Nous avons conquis la vérité du costume. On observe aujourd’hui l’exactitude de l’ameublement. Les pas déjà faits sont considérables. Il ne reste guère qu’à mettre à la scène des personnages vivants, ce qui est, il est vrai, le moins commode. Dès lors, les dernières traditions disparaîtraient, on règlerait de plus en plus la mise en scène sur les allures de la vie elle-même. Ne remarque-t-on pas, dans le jeu de nos acteurs, une tendance réaliste très accentuée ? La génération des artistes romantiques a si bien disparu, qu’on éprouve toutes les peines du monde à remonter les pièces de 1810 ; et encore les vieux amateurs crient-ils à la profanation.
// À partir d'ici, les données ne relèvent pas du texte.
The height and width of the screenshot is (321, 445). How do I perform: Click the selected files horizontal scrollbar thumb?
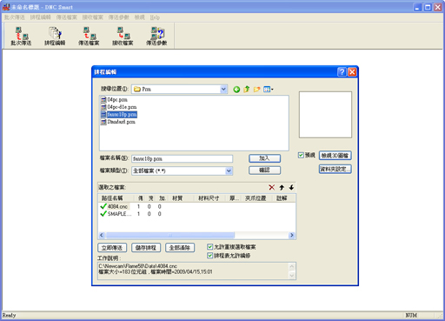pyautogui.click(x=170, y=235)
Autrefois, jamais un acteur n’aurait osé parler en tournant le dos au public ; aujourd’hui, cela a lieu dans une foule de pièces. Ce sont de petits faits, mais des faits caractéristiques. On vit de plus en plus les pièces, on ne les déclame plus.

Je me résume, en reprenant une phrase que j’ai écrite plus haut : une œuvre n’est qu’une bataille livrée aux conventions, et l’œuvre est d’autant plus grande qu’elle sort plus victorieuse du combat.